For notational convenience, we will use the constant $\epsilon$ defined below. We also define the corresponding exponential Taylor expansion, and the Multinomial Theorem:

$ \begin{aligned} \epsilon := &e^{\frac{1}{\sigma^2}}\\
\epsilon^x = &\sum_{j=0}^{\infty}\left\{ \frac{x^j}{\sigma^{2j} \cdot j!} \right\}\\
(x_1 + x_2 + \dots + x_n)^j = &\sum_{k_1+k_2+\dots+k_n=j}\left\{ \begin{pmatrix} j \\ k_1,k_2, \dots, k_n \end{pmatrix} \prod_{d=1}^n{x_d^{k_d}} \right\}\\
\end{aligned} $

They are sufficient to carry out the proof.
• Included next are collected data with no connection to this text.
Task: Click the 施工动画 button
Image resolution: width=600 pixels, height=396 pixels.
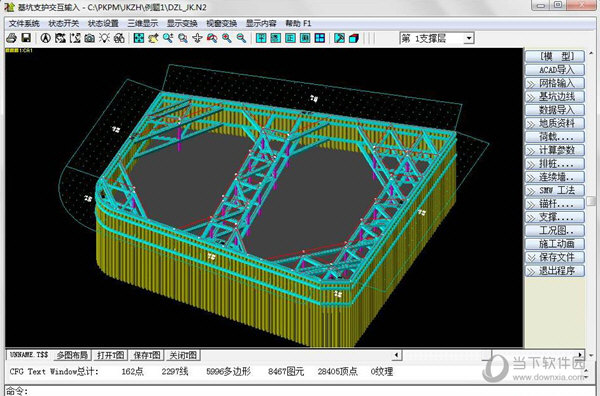Action: pos(555,244)
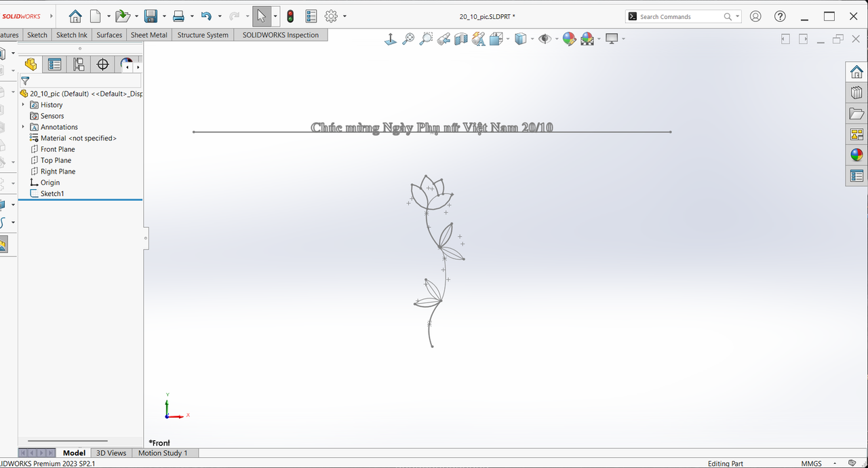The height and width of the screenshot is (468, 868).
Task: Click the Zoom to Fit magnifier icon
Action: pos(408,39)
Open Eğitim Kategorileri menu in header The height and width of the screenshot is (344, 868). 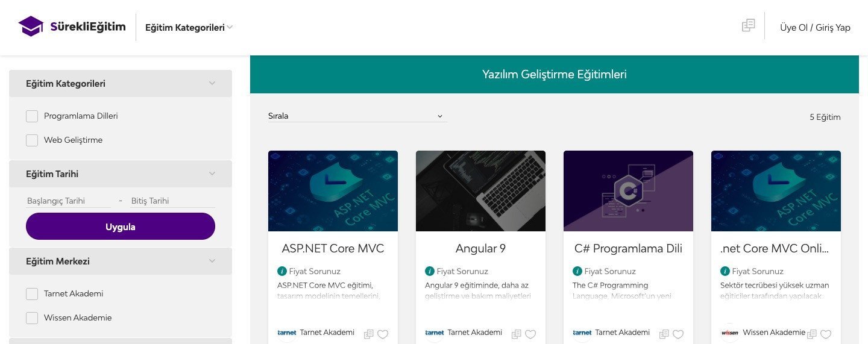[189, 27]
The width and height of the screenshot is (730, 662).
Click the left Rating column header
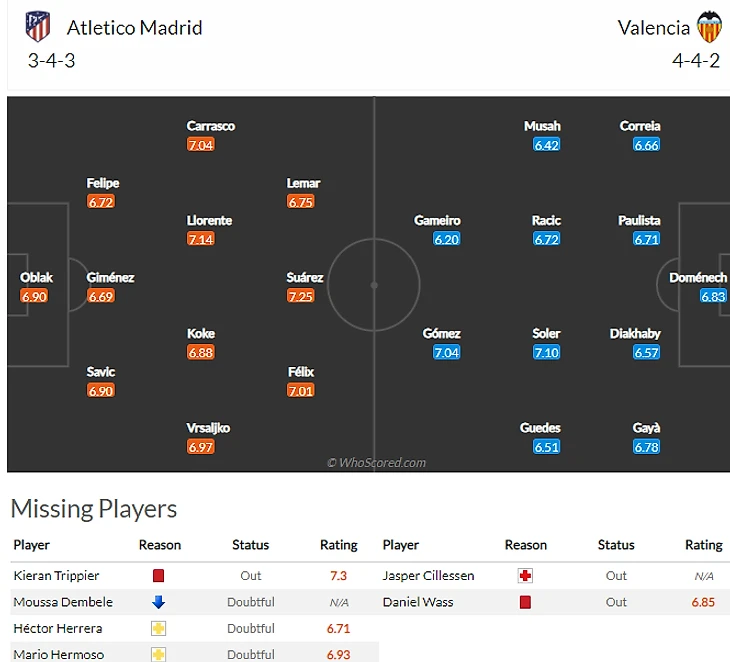[338, 545]
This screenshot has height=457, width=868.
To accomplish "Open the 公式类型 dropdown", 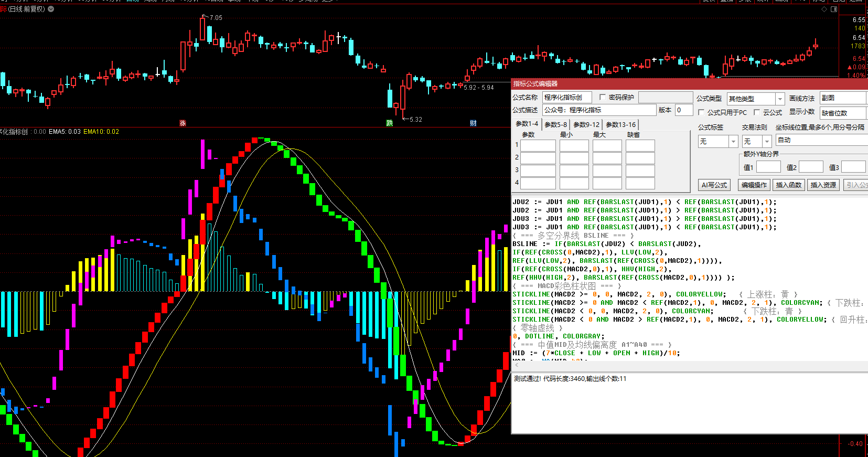I will [780, 99].
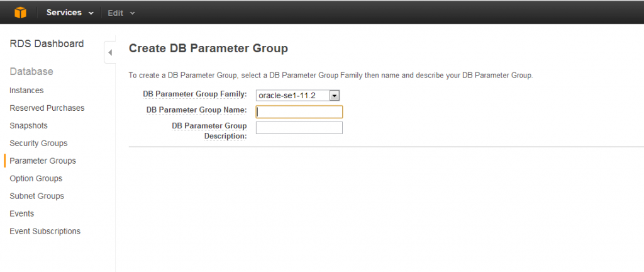Open Event Subscriptions
Screen dimensions: 644x272
point(45,231)
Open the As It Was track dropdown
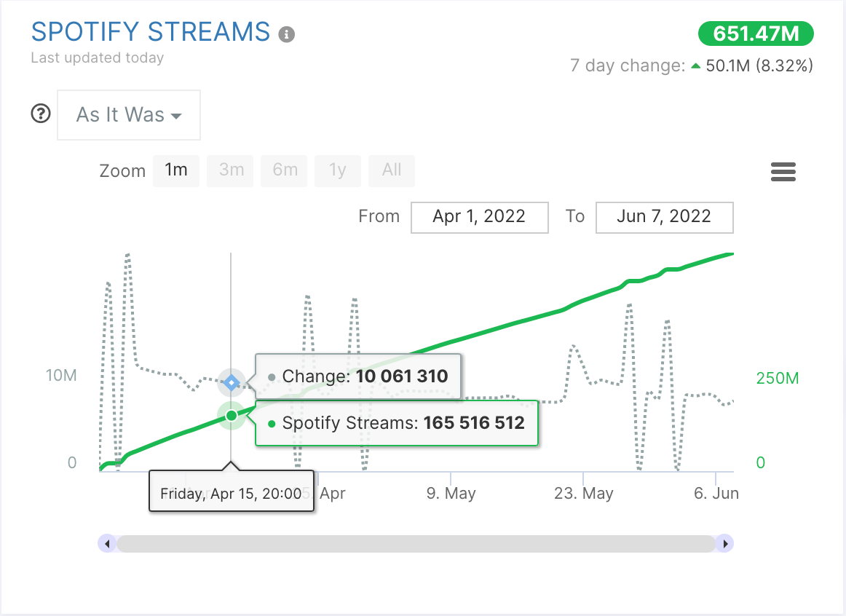This screenshot has height=616, width=846. pyautogui.click(x=129, y=115)
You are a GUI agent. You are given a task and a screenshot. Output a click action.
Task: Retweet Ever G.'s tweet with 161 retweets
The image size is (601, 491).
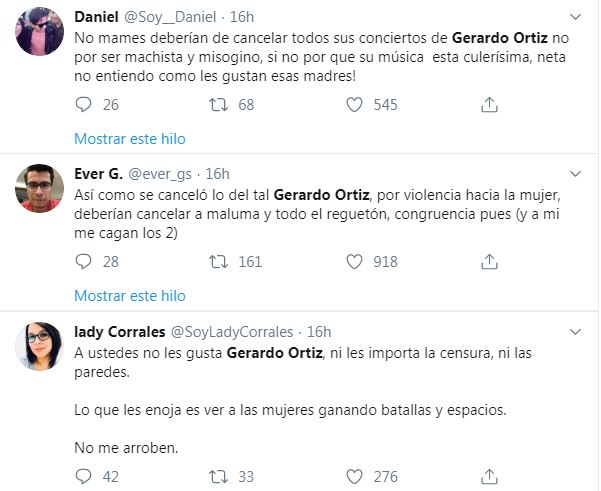pos(217,262)
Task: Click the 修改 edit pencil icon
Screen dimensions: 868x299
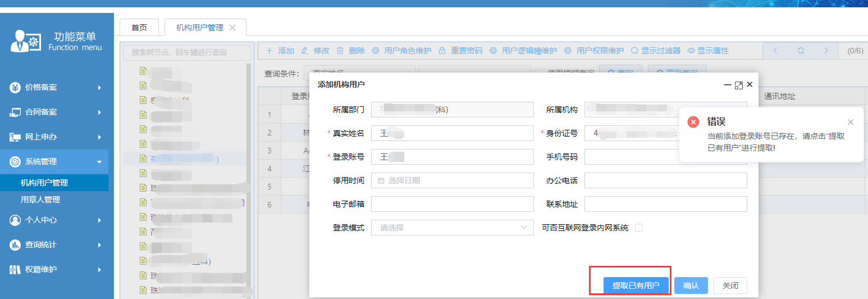Action: click(x=305, y=51)
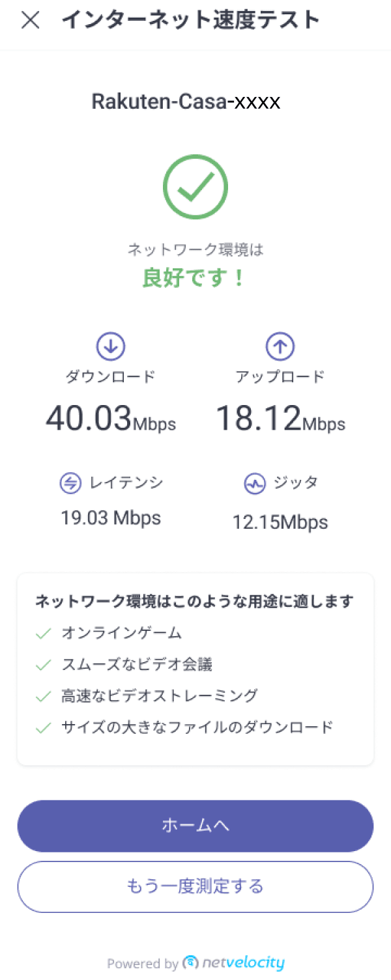
Task: Select the latency icon beside レイテンシ
Action: pyautogui.click(x=70, y=483)
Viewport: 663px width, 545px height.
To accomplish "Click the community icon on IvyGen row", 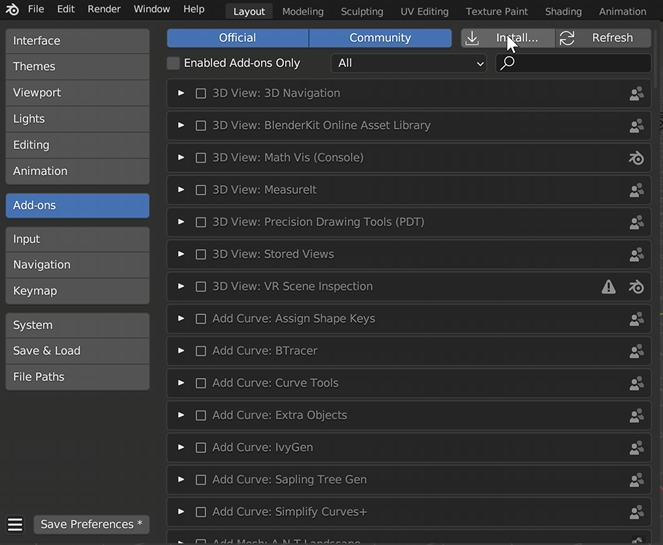I will tap(636, 448).
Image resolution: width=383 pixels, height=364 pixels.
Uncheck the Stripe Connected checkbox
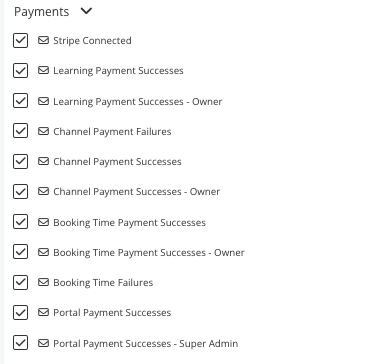pyautogui.click(x=20, y=40)
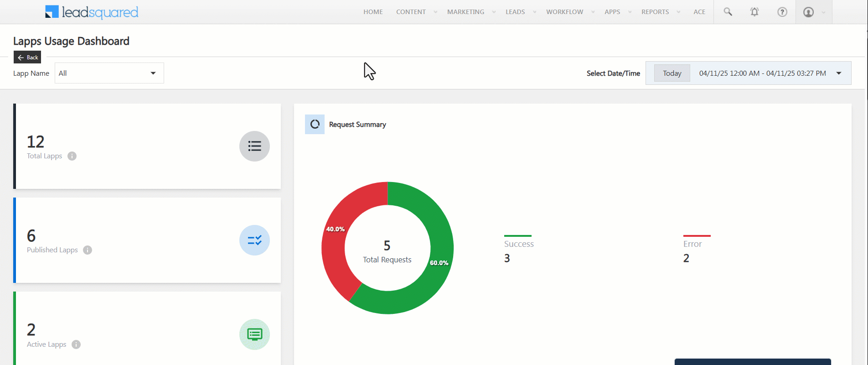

All of them are basic building blocks so I won’t cover them in detail, but sources are ubiquitous, e.g.:

Direct Proof:

First, we decompose the squared euclidean distance into its components, and perform the Taylor expansion for the $xy$ component:

$$ \begin{aligned} K(x,y)= &e^{-\frac{|x-y|_2^2}{2\sigma^2}} =\epsilon^{\langle x, y \rangle} \cdot\epsilon^{-\frac{|x|_2^2}{2}} \cdot \epsilon^{-\frac{|y|2^2}{2}}\\
= &\sum
{j=0}^{\infty}\left\{ \frac{\langle x, y \rangle^j}{\sigma^{2j} \cdot j!} \right\} \cdot\epsilon^{-\frac{|x|_2^2}{2}} \cdot \epsilon^{-\frac{|y|_2^2}{2}} \end{aligned} $$

For further convenience, we refactor the expression (using $c$ for more compact notation):

$$ \begin{aligned} K(x,y) = &\sum_{j=0}^{\infty}\left\{\frac{\epsilon^{-\frac{|x|_2^2}{2}}}{\sigma^j \cdot \sqrt{j!}} \cdot \frac{\epsilon^{-\frac{|y|_2^2}{2}}}{\sigma^j \cdot \sqrt{j!}} \cdot \langle x, y \rangle^j \right\}\\
= &\sum_{j=0}^{\infty}\left\{ c_{\sigma, j}(x) \cdot c_{\sigma, j}(y) \cdot \langle x, y \rangle^j \right\}\\
\end{aligned} $$

And with help of the multinomial theorem, we can express the power of the dot product as follows (using $f$ for more compact notation):

$$ \begin{aligned} \langle x, y \rangle^j = &\left(\sum_{d=1}^n x_d y_d \right)^j\\
= &\sum_{k_1+k_2+\dots+k_n=j}\left\{ \begin{pmatrix} j \\ k_1,k_2, \dots, k_n \end{pmatrix} \prod_{d=1}^n{(x_dy_d)^{k_d}} \right\}\\
= &\sum_{k_1+k_2+\dots+k_n=j}\left\{ \begin{pmatrix} j \\ k_1,\dots, k_n \end{pmatrix}^{\frac{1}{2}} \prod_{d=1}^n{x_d^{k_d}} \cdot
\begin{pmatrix} j \\ k_1, \dots, k_n \end{pmatrix}^{\frac{1}{2}} \prod_{d=1}^n{y_d^{k_d}} \right\}\\
=: &\sum_{k_1+k_2+\dots+k_n=j}\left\{f_{j,k}(x) \cdot f_{j, k}(y) \right\}\\
\end{aligned} $$

Now replacing in $K$ will allow us to end the proof:

$$ \begin{aligned} K(x,y) = &\sum_{j=0}^{\infty}\left\{ c_{\sigma, j}(x) \cdot c_{\sigma, j}(y) \cdot \sum_{k_1+k_2+\dots+k_n=j}\left\{f_{j,k}(x) \cdot f_{j, k}(y) \right\} \right\}\\
= &\sum_{j=0}^{\infty} \sum_{k_1+k_2+\dots+k_n=j}\left\{ c_{\sigma, j}(x) f_{j,k}(x) \cdot c_{\sigma, j}(y) f_{j, k}(y) \right\}\\
= &\langle \phi(x), \phi(y) \rangle\\
&\square \end{aligned} $$

Where each $\phi$ is a vector with one entry for every combination of $n$ indices (labeled as $k$) that add up to $j$, and this for each $j$ from 0 to infinity.